3) AI is getting computers to solve hard problems. Get really good at tasks that seem to require "intelligence" or "human-level" capability, such as driving a car, recognizing human faces, or mastering chess. But now that computers can do them, these tasks don't seem so intelligent after all. Everything a computer does is just mechanical and well understood and in that way mundane. Once the computer can do it, it's no longer so impressive and it loses its charm. A computer scientist named Larry Tesler suggested we define intelligence as "whatever machines haven't done yet." Humorous! A moving-target definition that defines itself out of existence.
By the way, the points in this article also apply to the term "cognitive computing," which is another poorly-defined term coined to allege a relationship between technology and human cognition.
The logical fallacy of believing in A.I.'s innevitability
The thing is, "artificial intelligence" itself is a lie. Just evoking that buzzword automatically insinuates that technological advancement is making its way toward the ability to reason like people. To gain humanlike "common sense." That's a powerful brand. But it's an empty promise. Your common sense is more amazing – and unachievable – than your common sense can sense. You're amazing. Your ability to think abstractly and "understand" the world around you might feel simple in your moment-to-moment experience, but it's incredibly complex. That experience of simplicity is either a testament to how adept your uniquely human brain is or a great illusion that's intrinsic to the human condition – or probably both.
Now, some may respond to me, "Isn't inspired, visionary ambition a good thing? Imagination propels us and unknown horizons beckon us!" Arthur C. Clarke, the author of 2001, made a great point: "Any sufficiently advanced technology is indistinguishable from magic." I agree. However, that does not mean any and all "magic" we can imagine – or include in science fiction – could eventually be achieved by technology. Just 'cause it's in a movie doesn't mean it's gonna happen. AI evangelists often invoke Arthur's point – but they've got the logic reversed. My iPhone seems very "Star Trek" to me, but that's not an argument everything on Star Trek is gonna come true. The fact that creative fiction writers can make shows like Westworld is not at all evidence that stuff like that could happen.
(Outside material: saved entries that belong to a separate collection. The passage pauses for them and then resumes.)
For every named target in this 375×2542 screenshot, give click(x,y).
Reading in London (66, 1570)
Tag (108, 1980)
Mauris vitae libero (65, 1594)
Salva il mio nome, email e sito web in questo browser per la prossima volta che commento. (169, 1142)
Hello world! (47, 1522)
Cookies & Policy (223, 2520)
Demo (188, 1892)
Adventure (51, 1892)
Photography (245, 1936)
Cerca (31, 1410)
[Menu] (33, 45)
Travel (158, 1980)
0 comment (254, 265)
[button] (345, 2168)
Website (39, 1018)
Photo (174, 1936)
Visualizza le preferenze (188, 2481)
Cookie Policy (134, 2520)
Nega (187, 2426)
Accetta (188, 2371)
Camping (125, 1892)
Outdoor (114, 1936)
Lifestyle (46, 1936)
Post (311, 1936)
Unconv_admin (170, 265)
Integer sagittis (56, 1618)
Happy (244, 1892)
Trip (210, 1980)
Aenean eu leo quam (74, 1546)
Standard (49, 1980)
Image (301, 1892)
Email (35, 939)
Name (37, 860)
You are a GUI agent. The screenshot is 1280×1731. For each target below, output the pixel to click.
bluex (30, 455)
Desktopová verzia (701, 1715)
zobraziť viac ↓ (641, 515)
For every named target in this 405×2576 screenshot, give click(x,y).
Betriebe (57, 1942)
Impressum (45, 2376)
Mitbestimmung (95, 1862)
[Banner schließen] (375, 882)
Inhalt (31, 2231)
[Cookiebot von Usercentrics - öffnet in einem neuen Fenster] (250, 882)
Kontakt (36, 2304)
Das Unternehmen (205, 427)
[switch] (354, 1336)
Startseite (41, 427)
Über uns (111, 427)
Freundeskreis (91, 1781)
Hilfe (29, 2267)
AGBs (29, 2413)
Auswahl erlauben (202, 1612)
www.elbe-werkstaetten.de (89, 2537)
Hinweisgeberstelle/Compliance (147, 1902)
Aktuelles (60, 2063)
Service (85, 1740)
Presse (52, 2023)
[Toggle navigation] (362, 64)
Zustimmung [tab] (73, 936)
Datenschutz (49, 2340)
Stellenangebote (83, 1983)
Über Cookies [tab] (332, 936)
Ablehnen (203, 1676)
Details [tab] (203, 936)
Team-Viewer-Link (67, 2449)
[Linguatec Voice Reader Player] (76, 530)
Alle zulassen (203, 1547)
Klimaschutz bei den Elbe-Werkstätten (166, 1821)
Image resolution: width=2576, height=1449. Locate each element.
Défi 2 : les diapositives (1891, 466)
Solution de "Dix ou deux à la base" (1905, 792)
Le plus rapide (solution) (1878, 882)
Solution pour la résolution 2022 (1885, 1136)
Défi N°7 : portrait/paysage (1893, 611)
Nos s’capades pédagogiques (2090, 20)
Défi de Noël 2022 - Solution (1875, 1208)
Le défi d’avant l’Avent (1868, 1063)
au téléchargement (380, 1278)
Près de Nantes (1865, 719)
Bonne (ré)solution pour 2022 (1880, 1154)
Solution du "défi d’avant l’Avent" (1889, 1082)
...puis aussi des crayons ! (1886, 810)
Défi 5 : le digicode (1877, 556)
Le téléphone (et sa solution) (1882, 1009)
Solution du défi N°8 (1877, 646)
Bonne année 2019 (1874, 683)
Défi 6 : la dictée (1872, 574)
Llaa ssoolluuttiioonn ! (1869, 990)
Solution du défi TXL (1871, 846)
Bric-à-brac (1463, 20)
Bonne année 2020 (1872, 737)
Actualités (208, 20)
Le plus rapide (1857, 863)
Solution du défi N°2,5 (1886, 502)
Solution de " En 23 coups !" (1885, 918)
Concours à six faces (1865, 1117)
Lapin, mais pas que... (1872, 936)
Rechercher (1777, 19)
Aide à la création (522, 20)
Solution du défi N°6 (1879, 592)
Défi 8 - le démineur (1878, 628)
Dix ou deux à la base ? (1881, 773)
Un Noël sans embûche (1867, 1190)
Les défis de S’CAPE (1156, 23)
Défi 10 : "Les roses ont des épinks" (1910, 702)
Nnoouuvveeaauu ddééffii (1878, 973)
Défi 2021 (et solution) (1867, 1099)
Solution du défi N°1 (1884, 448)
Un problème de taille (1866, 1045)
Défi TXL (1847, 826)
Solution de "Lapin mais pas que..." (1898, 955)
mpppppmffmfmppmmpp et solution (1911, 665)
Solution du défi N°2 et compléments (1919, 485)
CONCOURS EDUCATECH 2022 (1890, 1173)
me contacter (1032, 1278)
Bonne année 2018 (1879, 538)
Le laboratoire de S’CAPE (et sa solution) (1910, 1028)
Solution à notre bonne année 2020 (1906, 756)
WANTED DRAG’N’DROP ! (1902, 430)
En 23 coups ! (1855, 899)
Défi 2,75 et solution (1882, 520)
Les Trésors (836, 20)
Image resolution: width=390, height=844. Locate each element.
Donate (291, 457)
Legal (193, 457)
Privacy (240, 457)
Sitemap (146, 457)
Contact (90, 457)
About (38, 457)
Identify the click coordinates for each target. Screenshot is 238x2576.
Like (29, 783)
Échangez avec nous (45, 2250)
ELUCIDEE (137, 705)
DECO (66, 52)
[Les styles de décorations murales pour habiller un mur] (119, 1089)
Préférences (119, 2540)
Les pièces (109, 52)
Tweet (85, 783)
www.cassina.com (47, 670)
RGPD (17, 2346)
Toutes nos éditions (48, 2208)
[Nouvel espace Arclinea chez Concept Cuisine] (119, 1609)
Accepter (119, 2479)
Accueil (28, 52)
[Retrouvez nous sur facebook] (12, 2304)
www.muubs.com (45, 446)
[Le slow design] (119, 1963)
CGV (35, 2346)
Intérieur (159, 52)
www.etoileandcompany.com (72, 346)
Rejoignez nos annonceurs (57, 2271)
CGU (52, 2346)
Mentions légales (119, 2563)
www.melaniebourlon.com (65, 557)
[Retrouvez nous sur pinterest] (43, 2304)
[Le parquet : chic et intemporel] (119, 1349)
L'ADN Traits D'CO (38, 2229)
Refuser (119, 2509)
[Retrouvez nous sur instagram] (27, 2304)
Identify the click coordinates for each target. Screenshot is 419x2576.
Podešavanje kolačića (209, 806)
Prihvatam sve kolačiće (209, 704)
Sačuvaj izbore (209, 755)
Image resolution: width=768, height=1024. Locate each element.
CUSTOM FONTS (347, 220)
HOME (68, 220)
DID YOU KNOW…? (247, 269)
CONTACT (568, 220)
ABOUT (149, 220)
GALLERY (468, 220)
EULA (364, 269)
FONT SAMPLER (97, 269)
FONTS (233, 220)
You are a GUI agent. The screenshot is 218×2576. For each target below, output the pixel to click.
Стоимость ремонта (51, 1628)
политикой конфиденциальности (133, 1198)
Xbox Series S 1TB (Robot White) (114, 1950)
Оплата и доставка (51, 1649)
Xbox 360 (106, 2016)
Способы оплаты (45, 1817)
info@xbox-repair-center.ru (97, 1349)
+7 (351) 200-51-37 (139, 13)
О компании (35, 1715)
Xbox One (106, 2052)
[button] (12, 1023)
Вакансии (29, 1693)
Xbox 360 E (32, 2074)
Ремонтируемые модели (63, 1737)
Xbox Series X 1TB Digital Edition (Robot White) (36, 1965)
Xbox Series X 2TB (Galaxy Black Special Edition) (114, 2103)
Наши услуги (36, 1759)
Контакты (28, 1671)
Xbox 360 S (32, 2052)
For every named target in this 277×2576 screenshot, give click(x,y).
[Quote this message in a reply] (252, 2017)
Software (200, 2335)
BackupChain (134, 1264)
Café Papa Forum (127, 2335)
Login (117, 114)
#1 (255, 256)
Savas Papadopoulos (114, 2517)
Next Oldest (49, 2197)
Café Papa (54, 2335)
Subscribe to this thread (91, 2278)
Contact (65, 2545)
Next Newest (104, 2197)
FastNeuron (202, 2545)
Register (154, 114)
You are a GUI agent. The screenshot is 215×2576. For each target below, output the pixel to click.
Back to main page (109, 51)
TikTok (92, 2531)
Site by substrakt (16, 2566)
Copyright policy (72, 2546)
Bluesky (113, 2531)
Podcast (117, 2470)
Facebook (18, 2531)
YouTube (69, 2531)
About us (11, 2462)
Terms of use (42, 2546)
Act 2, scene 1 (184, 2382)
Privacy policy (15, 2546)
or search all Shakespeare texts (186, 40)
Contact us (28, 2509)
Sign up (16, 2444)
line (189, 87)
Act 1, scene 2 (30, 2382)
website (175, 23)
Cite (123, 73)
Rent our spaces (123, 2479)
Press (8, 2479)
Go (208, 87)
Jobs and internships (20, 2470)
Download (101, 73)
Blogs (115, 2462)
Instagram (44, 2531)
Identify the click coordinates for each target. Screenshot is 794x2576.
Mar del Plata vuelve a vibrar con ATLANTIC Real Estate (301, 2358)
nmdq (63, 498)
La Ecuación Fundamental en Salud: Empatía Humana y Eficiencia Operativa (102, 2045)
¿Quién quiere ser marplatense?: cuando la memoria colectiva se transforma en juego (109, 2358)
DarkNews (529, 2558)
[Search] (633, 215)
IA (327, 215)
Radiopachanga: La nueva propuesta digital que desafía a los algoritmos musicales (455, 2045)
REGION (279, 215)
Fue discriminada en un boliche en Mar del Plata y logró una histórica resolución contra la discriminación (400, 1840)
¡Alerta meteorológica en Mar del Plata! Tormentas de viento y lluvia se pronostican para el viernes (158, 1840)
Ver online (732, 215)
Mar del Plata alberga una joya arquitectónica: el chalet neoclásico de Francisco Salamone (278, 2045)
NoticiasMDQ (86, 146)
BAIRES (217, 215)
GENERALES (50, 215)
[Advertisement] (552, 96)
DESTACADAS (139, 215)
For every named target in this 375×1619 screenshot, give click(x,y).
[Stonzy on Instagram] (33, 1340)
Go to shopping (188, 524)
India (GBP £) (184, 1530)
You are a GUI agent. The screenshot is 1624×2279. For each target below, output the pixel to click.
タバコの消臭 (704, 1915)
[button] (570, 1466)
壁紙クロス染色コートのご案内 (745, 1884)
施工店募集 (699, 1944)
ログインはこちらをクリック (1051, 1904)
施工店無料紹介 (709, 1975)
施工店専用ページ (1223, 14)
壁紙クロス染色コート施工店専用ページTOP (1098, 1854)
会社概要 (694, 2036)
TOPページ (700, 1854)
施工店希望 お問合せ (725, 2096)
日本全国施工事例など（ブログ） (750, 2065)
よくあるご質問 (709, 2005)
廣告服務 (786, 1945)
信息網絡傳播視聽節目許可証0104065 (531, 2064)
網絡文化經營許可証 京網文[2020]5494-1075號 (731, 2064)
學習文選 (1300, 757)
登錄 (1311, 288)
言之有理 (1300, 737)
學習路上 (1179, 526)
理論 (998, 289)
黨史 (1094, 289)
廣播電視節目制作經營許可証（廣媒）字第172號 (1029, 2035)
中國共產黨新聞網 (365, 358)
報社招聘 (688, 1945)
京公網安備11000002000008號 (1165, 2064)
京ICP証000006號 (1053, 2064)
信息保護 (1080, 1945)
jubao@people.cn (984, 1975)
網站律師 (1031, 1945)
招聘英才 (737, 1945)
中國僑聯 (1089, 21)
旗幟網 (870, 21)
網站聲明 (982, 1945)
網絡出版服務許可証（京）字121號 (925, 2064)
Now, maybe I'm being a buzzkill, but actually I'm not. Let me put it this way. The uniqueness of humans and the real advancements of machine learning are each already more than amazing and exciting enough to keep us entertained. We don't need fairy tales – especially ones that mislead.
Sophia: A.I.'s most notoriously fraudulent publicity stunt
The star of this fairy tale, the leading role of "The Princess" is played by Sophia, a product of Hanson Robotics and AI's most notorious fraudulent publicity stunt. This robot has applied her artificial grace and charm to hoodwink the media. Jimmy Fallon and other interviewers have hosted her – it, I mean have hosted it. But when it "converses," it's all scripts and canned dialogue – misrepresented as spontaneous conversation – and in some contexts, rudimentary chatbot-level responsiveness.
Believe it or not, three fashion magazines have featured Sophia on their cover, and, ever goofier and sillier, the country Saudi Arabia officially granted it citizenship. For real. The first robot citizen. I'm actually a little upset about this, 'cause my microwave and pet rock have also applied for citizenship but still no word.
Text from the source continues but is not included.